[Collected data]
┌────────

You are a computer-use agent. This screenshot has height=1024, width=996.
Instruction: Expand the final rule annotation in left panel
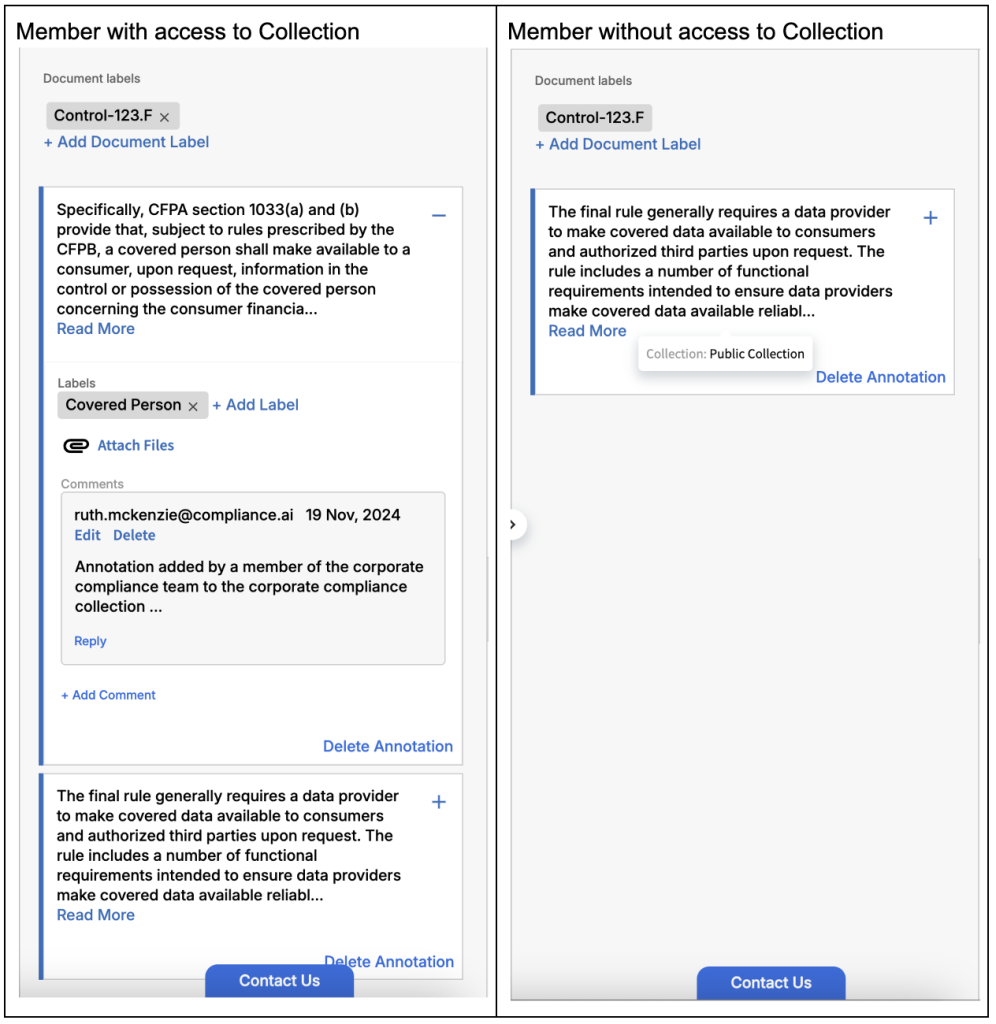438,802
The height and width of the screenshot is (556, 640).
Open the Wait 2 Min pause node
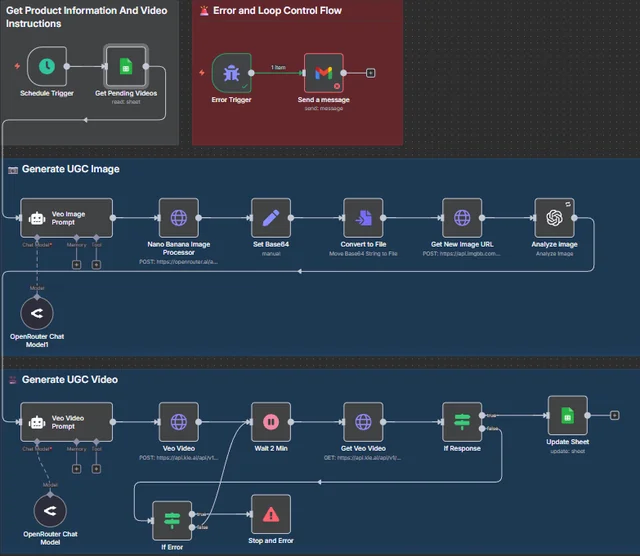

└────────
┌────────

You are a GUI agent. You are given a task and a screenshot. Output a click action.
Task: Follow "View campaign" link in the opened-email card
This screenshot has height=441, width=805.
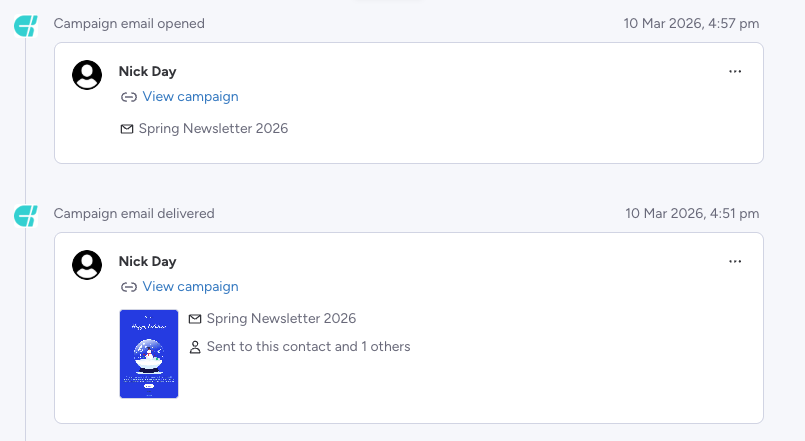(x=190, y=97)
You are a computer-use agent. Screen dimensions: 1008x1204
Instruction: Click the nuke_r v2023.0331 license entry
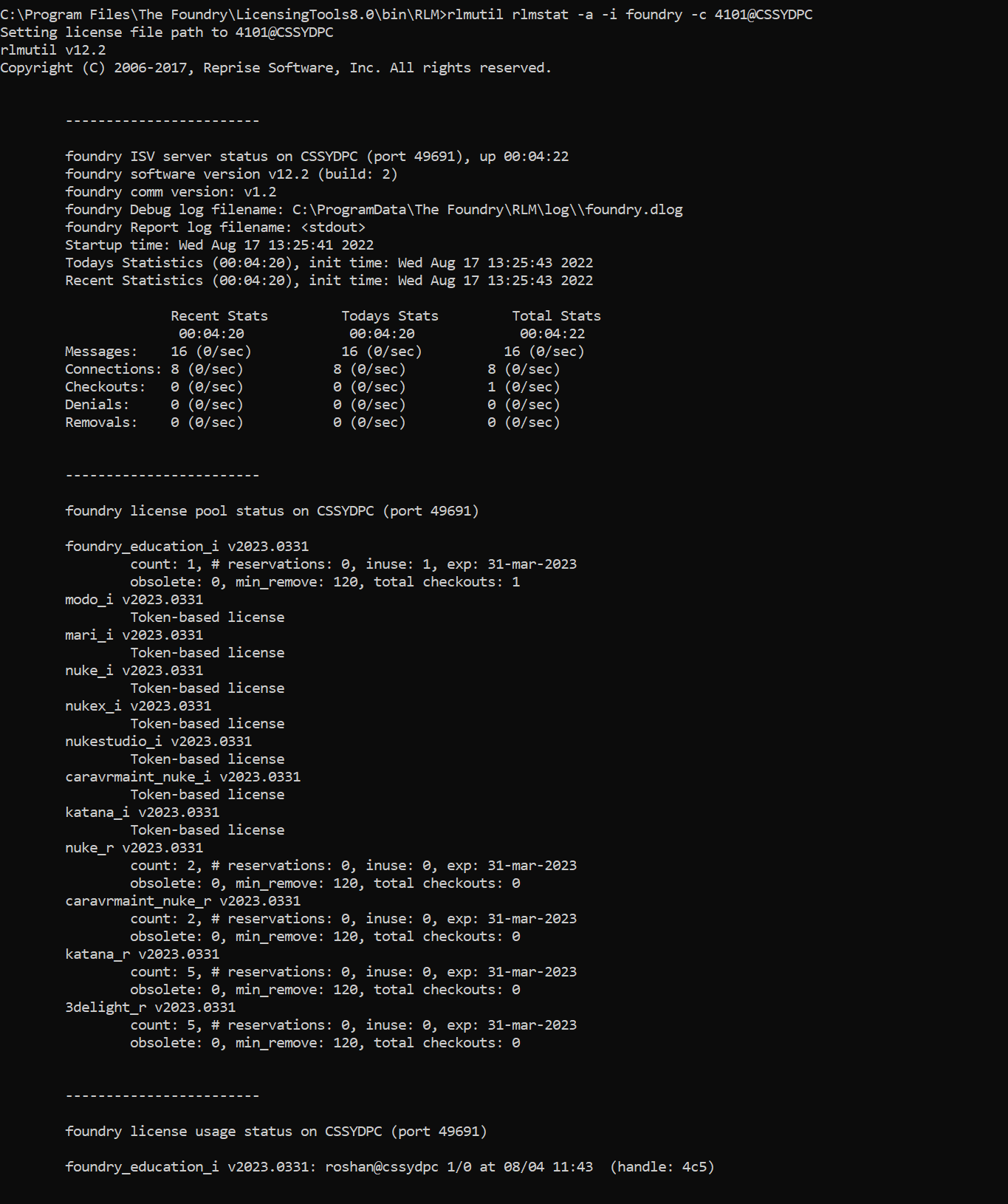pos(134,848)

└────────

# [REQUIRED ACTION]
Provide the count of lines in the data above that include the word "agent", with no added text.

# [RESPONSE]
3